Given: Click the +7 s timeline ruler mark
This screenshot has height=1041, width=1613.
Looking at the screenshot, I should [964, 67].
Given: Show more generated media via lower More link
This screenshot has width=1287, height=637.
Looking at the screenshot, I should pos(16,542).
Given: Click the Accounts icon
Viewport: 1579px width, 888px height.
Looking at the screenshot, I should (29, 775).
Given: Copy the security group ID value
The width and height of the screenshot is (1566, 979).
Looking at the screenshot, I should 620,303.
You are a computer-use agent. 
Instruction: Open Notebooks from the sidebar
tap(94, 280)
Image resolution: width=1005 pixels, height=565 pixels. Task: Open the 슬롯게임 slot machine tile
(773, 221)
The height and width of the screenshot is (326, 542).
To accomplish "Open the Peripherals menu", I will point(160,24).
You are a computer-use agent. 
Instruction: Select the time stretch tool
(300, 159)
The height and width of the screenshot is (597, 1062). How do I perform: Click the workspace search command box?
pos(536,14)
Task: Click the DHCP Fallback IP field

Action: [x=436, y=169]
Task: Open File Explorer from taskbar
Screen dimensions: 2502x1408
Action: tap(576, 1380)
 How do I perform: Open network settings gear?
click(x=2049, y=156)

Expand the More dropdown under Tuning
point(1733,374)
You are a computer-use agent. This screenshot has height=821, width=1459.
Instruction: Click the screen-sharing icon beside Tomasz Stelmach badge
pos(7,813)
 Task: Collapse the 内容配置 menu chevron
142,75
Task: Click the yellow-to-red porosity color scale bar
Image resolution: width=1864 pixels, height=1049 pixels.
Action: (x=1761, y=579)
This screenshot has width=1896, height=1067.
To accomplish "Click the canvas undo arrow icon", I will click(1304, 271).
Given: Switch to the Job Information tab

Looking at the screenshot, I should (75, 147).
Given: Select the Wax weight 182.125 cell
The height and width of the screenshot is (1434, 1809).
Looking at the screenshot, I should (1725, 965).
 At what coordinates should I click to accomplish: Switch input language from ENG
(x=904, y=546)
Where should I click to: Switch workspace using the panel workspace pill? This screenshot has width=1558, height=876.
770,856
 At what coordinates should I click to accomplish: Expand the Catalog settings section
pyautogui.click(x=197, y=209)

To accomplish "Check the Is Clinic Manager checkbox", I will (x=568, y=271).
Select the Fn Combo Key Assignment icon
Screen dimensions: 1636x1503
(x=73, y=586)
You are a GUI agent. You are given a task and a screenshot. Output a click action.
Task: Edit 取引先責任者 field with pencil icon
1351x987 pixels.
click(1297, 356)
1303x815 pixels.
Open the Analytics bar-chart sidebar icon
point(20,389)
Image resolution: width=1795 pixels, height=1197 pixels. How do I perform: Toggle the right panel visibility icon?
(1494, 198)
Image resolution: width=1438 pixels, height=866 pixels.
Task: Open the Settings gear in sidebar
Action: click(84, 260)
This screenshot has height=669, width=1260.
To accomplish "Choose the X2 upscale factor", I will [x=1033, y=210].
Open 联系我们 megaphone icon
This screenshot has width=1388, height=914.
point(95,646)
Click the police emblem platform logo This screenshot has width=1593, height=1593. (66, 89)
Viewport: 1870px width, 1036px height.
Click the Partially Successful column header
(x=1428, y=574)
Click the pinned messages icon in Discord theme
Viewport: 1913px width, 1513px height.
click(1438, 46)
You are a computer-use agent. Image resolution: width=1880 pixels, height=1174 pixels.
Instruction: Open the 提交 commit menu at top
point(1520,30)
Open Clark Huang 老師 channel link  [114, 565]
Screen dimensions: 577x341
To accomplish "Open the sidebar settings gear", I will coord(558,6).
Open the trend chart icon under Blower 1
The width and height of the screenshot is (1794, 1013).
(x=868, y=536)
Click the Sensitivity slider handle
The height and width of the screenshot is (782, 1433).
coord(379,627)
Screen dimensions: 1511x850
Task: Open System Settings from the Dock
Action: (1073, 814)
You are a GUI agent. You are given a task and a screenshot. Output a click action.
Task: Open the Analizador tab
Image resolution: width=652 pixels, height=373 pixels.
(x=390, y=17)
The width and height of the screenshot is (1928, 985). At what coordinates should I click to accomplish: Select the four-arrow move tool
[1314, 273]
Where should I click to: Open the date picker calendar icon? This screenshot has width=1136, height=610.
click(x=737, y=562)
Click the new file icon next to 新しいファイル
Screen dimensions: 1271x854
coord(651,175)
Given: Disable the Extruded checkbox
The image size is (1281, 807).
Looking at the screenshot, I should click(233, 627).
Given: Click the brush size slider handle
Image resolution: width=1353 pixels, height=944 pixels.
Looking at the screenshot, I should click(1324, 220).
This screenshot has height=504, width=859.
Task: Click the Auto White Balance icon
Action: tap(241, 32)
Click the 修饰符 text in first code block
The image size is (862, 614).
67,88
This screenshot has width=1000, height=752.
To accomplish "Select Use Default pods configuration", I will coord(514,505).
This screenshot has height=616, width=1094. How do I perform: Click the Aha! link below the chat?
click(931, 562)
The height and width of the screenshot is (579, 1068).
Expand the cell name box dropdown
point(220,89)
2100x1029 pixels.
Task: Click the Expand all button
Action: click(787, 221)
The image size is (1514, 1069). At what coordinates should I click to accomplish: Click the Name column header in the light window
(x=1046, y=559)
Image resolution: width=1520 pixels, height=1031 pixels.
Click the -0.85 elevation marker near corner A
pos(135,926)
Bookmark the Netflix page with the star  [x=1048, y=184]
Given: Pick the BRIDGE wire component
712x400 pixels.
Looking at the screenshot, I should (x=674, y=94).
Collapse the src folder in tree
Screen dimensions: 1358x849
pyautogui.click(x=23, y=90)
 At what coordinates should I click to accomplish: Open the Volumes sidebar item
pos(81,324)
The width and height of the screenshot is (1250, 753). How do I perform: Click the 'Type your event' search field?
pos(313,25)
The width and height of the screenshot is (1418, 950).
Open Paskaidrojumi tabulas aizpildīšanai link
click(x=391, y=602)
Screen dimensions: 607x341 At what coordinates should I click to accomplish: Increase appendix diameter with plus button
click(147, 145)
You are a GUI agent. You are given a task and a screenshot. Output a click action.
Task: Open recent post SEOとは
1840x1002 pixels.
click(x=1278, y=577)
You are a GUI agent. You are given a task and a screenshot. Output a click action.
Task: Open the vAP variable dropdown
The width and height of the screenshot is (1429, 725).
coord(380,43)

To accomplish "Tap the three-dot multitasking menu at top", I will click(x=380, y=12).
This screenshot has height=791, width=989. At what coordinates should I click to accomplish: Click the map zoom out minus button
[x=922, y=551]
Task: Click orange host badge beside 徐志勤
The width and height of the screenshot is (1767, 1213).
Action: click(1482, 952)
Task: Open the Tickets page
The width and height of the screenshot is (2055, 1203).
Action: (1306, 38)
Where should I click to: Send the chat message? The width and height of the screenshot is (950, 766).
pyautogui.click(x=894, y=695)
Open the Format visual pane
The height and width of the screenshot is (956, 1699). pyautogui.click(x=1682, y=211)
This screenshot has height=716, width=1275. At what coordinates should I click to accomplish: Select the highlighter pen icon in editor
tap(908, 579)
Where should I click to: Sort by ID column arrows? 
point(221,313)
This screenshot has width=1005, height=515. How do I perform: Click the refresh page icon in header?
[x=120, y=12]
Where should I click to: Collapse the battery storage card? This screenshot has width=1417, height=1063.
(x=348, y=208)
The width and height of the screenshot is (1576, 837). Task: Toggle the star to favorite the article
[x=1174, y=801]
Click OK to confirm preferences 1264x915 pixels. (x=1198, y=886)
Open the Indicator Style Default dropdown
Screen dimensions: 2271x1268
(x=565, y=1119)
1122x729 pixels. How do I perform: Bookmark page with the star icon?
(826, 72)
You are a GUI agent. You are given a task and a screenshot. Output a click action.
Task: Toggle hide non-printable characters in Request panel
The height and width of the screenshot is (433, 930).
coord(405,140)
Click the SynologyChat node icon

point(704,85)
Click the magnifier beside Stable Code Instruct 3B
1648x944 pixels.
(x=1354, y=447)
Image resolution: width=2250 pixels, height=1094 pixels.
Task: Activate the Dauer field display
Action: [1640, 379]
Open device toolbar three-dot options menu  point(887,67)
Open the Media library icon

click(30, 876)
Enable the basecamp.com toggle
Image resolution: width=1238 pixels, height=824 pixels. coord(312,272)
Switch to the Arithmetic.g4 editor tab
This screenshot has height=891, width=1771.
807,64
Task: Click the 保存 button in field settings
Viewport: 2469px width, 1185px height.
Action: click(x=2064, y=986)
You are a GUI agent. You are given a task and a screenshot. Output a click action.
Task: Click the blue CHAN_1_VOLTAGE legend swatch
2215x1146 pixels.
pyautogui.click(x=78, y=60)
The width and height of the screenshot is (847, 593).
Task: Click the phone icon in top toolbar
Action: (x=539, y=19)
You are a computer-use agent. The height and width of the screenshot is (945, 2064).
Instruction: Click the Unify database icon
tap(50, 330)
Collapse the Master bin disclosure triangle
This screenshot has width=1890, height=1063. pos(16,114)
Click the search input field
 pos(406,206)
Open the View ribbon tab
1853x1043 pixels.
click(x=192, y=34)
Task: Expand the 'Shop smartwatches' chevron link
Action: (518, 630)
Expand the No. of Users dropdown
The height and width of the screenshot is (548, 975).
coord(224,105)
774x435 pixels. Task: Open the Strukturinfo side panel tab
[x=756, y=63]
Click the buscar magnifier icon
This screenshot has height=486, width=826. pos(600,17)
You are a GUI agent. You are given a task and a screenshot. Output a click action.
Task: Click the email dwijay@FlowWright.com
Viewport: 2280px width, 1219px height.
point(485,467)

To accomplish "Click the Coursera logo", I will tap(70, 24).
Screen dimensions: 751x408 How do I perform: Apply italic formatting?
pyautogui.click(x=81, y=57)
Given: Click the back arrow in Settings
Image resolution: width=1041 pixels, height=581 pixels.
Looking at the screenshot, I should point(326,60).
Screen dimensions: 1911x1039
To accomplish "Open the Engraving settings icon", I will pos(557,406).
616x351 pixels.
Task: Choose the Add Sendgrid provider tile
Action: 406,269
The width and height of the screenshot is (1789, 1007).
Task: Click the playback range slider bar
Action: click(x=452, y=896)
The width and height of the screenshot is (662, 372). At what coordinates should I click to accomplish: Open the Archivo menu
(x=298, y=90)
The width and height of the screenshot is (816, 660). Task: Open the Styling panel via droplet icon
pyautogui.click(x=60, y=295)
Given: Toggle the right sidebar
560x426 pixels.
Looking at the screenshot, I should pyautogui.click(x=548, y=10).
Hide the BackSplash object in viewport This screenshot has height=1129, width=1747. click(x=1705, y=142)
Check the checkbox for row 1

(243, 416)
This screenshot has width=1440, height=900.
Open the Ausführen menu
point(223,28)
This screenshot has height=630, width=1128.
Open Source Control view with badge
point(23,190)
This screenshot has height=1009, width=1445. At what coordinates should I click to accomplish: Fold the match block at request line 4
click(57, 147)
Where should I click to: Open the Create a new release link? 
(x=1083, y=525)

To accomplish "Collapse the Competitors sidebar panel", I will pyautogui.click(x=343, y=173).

Problem details: Find every line in the records that has the word "Default". Copy those lines.

Written response:
To accomplish "Select Use Default pods configuration", I will coord(514,505).
Open the Indicator Style Default dropdown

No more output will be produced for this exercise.